**Task input**
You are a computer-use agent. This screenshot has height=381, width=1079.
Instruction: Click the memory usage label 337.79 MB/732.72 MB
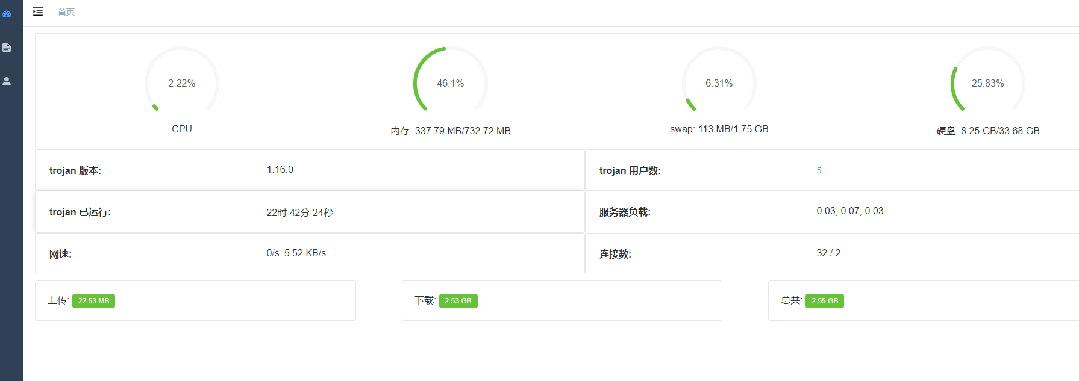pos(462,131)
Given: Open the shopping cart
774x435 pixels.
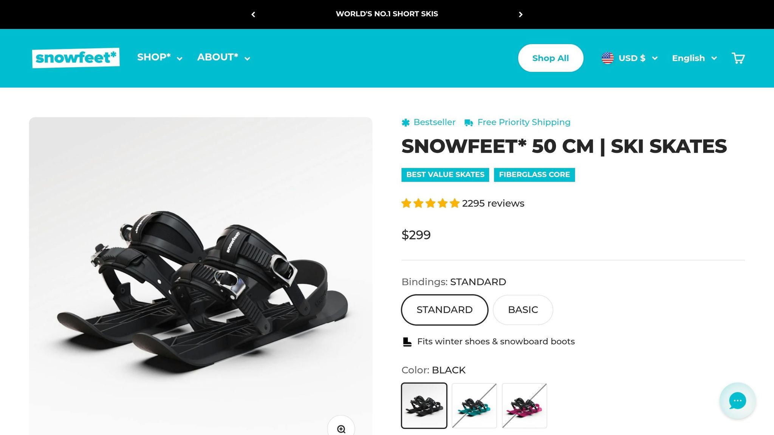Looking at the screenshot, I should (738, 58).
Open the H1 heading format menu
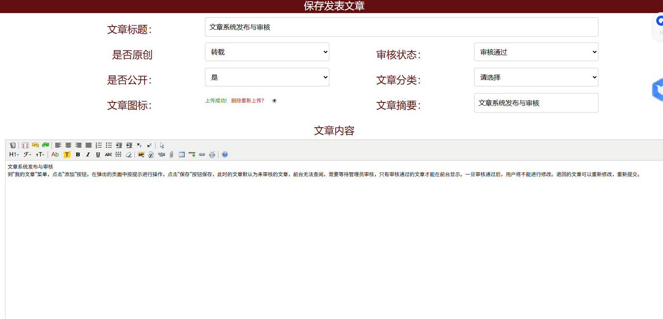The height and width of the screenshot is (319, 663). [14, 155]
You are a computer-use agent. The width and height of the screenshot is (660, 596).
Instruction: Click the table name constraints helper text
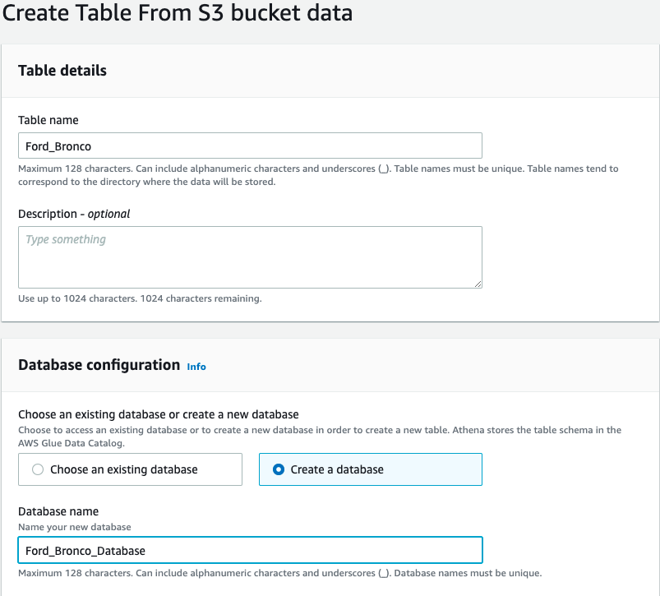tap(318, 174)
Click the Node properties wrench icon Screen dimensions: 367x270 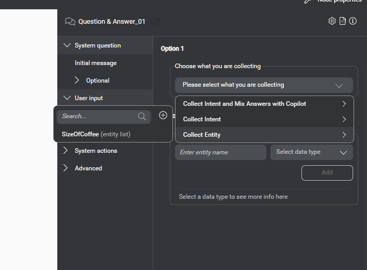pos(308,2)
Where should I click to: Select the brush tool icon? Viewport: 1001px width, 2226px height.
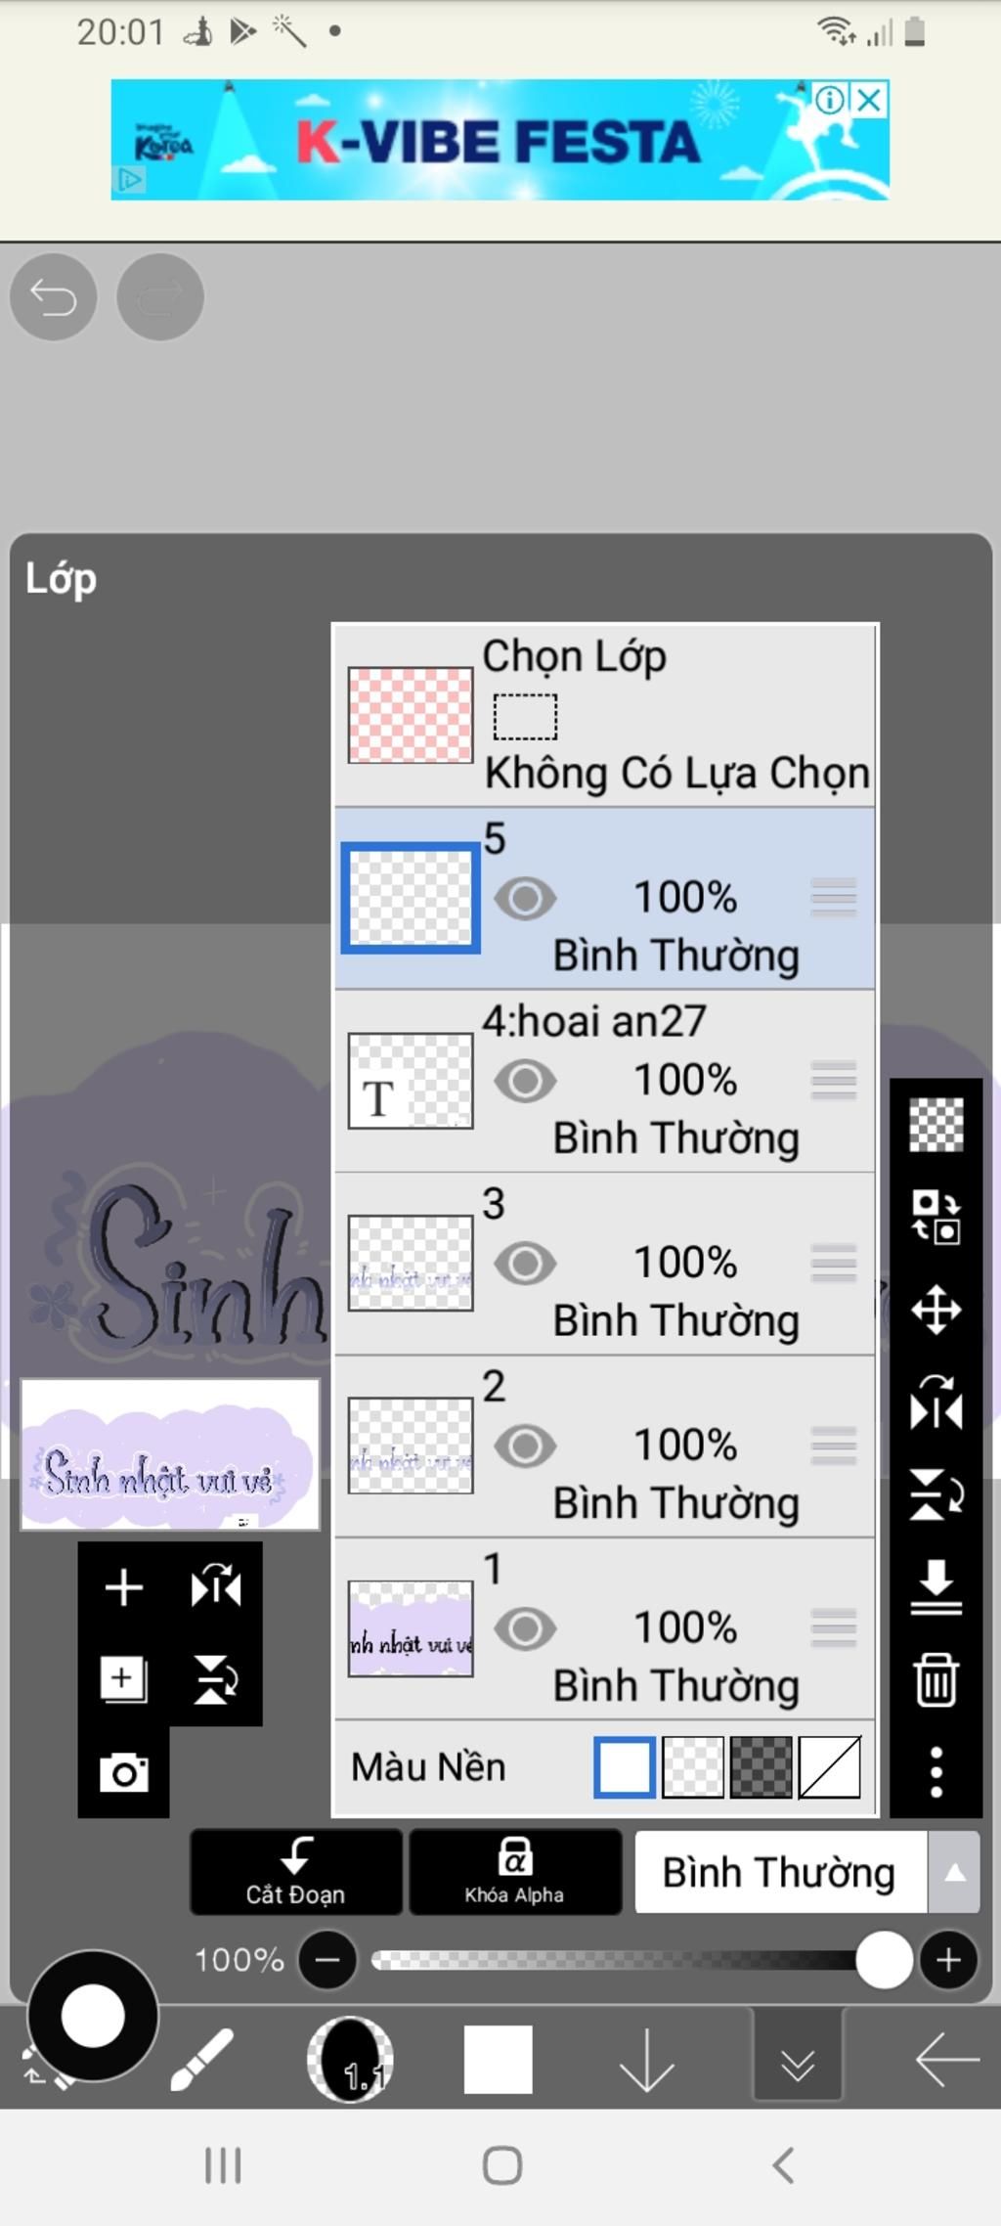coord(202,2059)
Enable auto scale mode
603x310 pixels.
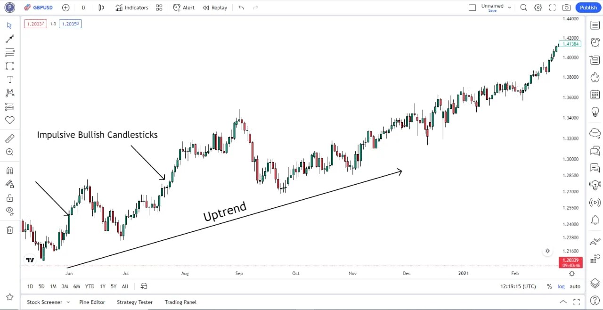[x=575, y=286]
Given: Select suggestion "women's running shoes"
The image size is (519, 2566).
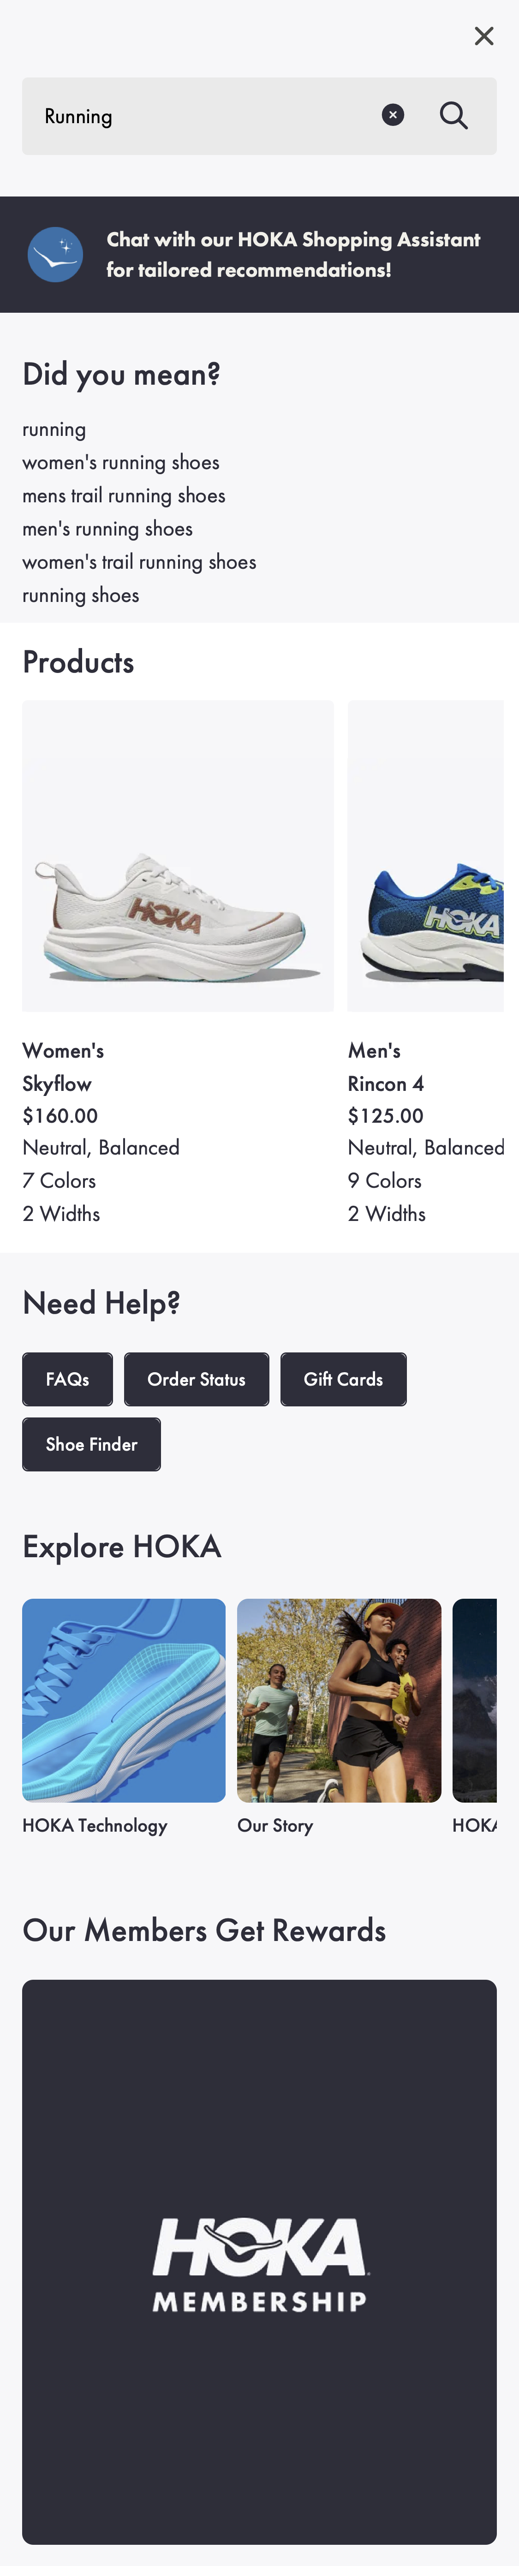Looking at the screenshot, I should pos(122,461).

**Your objective**
Update the lines running from the one that contains "Given: Select suggestion" through the end of the material, inclusive, replacing "running shoes" with "trail sneakers" and changing nothing else. Leave the pictures out of your answer.

**Answer in full**
Given: Select suggestion "women's trail sneakers"
The image size is (519, 2566).
Looking at the screenshot, I should pos(122,461).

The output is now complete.